Secondly, the wireless antennas the meters use to feed that data back to Hydro generate less radiation than your kitchen microwave.
And if you really, really don’t want one, something can probably be worked out, so long as you are prepared to pay extra.
That was the message delivered by Fiona Taylor, the BC Hydro deputy project officer for the public utility’s smart metering program, during a briefing with the Langley Times.
Taylor said that as of December, Hydro has swapped about half of the old analog meters for the new digital meters in the Langley area — around 25,000.
It’s a quick change that usually takes just a few minutes. The new meters simply plug into the old meter sockets.
But if the sockets are in bad shape, technicians will need more time for the upgrade.

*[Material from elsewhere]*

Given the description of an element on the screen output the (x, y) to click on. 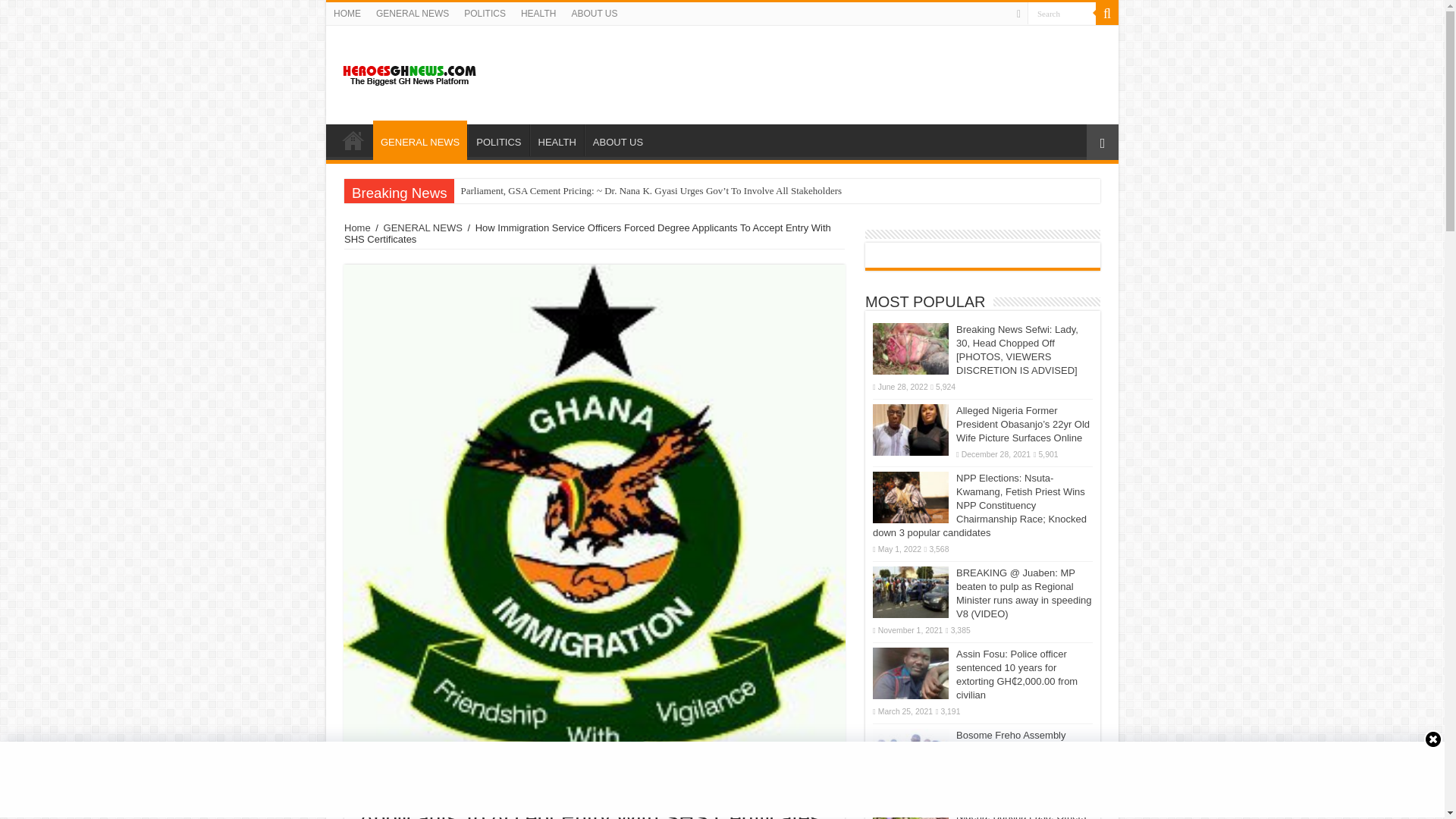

“We’re on a journey to modernize our grid,” Taylor said.
So far, she said less than one per cent of Hydro’s 1.8 million customers have balked at installing the new meters and most of them said yes after they had a chance to get their questions answered.
One issue has been privacy, something Taylor said should not be a concern because the meters only monitor how many volts are flowing through a metre, not what they are being used for.
“You really can’t tell much of anything.”
In response to a Times question, Taylor said a marijuana grower who paid their bill and didn’t try to bypass the meter would likely not attract attention.
“Hydro is not in the business of finding grow ops,” Taylor said.
“We’re not a law enforcement agency.”
The utility estimates the new meters will save about $500 million over 20 years (once the cost of the upgrade is deducted), because customers who have a more precise idea of their usage patterns will be more likely to turn off switches to save money and because the same information allows Hydro to avoid building more power plants than required.
Hydro will also save money on meter readers.
It outsourced that work to a private company a few years ago, and those jobs will likely “go the way of the dinosaurs,” Taylor said.
But she added other new “technologically-rich” jobs will be created, because the company will need people to manage the incoming flow of data.
The biggest immediate benefit to customers will be a faster response during power outages because the meters will send an alarm when service is interrupted.
“Today, we do not know if you’re out,” Taylor said.
“We have to get a phone call.”
The new meters will broadcast very brief signals about 50 times a day, no more than 1.5 seconds in total every 24 hours.
The signal they will send is the lowest power possible to reduce drain on the grid and keep the emissions well within health limits.
In fact, Taylor said, the signal from a smart meter is far lower than the emissions from a working microwave oven and a fraction of the lowest allowable limits anywhere in the world.
When customers are reluctant to accept the new meters, Hydro policy is to discuss the issue with them, something Taylor said almost always leads to a change of heart.
People with concerns should contact Hydro before installers show up, she suggested.
Hydro has a special team on call to field questions about the new meters.
If anyone still isn’t willing to accept a meter after that, Taylor said Hydro may consider moving the meters away from a residence, but the homeowner would probably have to pay to shift them the 10 feet it takes to render the signal from the meter undetectable by current equipment.
No decision has been made on that so far, and Hydro appears to be hoping it won’t be necessary.